[Geselecteerd fragment]:
III. – Bij vonnis d.d. 11 maart 2004 verleende de eerste rechter akte aan de NV T. van haar gedinghervatting namens de NV B.
De eerste rechter verklaarde zich internationaal onbevoegd om kennis te nemen van huidig geschil en veroordeelde huidig appellante tot de kosten van het geding.
IV. Appellante verzoekt het Hof zich in eerste instantie internationaal bevoegd te verklaren en het vonnis a quo teniet te doen en dienvolgens voor recht te zeggen dat de oorspronkelijke vordering van appellante ontvankelijk en gegrond is.
Geïntimeerde te veroordelen tot het betalen aan appellante van een bedrag van EUR 37.577,04, meer de intresten vanaf 1 januari 1996 tot op de datum van algehele betaling.
De tegenvordering van geïntimeerde af te wijzen als onontvankelijk en ongegrond.
Geïntimeerde te veroordelen tot de kosten van het geding.
– Geïntimeerde concludeert tot de ongegrondheid van het hoger beroep en verzoekt het Hof het vonnis a quo integraal te bevestigen.
Ten zeerste ondergeschikt, voor zover het Hof zich bevoegd zou achten om het geschil te beoordelen, de hoofdeis af te wijzen als ongegrond en de wedereis ontvankelijk en gegrond te verklaren.
Bijgevolg appellante te veroordelen tot betaling aan geïntimeerde van een schadevergoeding van EUR 2.500,‑ meer de vergoedende rente sinds 2 juni 1998 tot 17 december 2001 en de gerechtelijke rente sindsdien.
Appellante te veroordelen tot de kosten van het beroep.
V. BEOORDELING
A. Procedurevoorgaanden
Appellante vraagt in conclusie (blz. 16) de wering uit de debatten van een stuk waarvan zij stelt geen kennis te hebben, minstens de schorsing van de procedure, teneinde geïntimeerde toe te laten dit stuk bij te brengen, waarna zij de gelegenheid dient te hebben om hierop te antwoorden.
Ter zitting stelt de raadsman van appellante dat niet verder wordt aangedrongen op het verzoek tot wering van dit stuk noch op de schorsing van de procedure. Dit werd geacteerd in het proces verbaal van terechtzittingen en hiervan wordt akte verleend aan appellante.
B. De rechtsmacht inzake de hoofdvordering van appellante
Terecht oordeelde de eerste rechter dat de internationale bevoegdheid inzake het voorliggend geschil met een internationaal karakter, dient beoordeeld te worden op grond van het EEX-Verdrag van 27 september 1968 betreffende de rechterlijke bevoegdheid en de tenuitvoerlegging van beslissingen in burgerlijke en handelszaken, dat nog van kracht was op het tijdstip waarop de vordering ingesteld werd op 2 juni 1998.

[Opdracht]: Herschrijf het stuk van het fragment dat begint met de woorden "IV. Appellante verzoekt" en eindigt met "gegrond te verklaren.", en vervang daarin "vonnis a quo" door "bestreden vonnis". De regels die hierna komen vormen apart materiaal en horen niet bij het fragment.

[Gegeven materiaal]:
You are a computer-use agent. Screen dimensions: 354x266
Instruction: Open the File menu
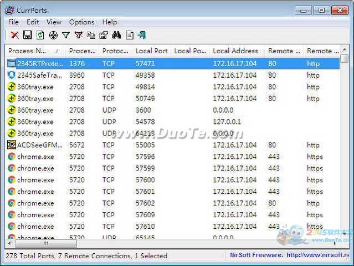coord(13,22)
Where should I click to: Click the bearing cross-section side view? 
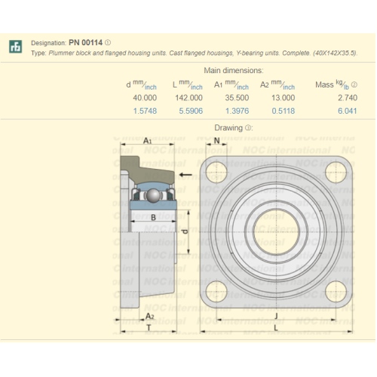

[Definitief antwoord]:
IV. Appellante verzoekt het Hof zich in eerste instantie internationaal bevoegd te verklaren en het bestreden vonnis teniet te doen en dienvolgens voor recht te zeggen dat de oorspronkelijke vordering van appellante ontvankelijk en gegrond is.
Geïntimeerde te veroordelen tot het betalen aan appellante van een bedrag van EUR 37.577,04, meer de intresten vanaf 1 januari 1996 tot op de datum van algehele betaling.
De tegenvordering van geïntimeerde af te wijzen als onontvankelijk en ongegrond.
Geïntimeerde te veroordelen tot de kosten van het geding.
– Geïntimeerde concludeert tot de ongegrondheid van het hoger beroep en verzoekt het Hof het bestreden vonnis integraal te bevestigen.
Ten zeerste ondergeschikt, voor zover het Hof zich bevoegd zou achten om het geschil te beoordelen, de hoofdeis af te wijzen als ongegrond en de wedereis ontvankelijk en gegrond te verklaren.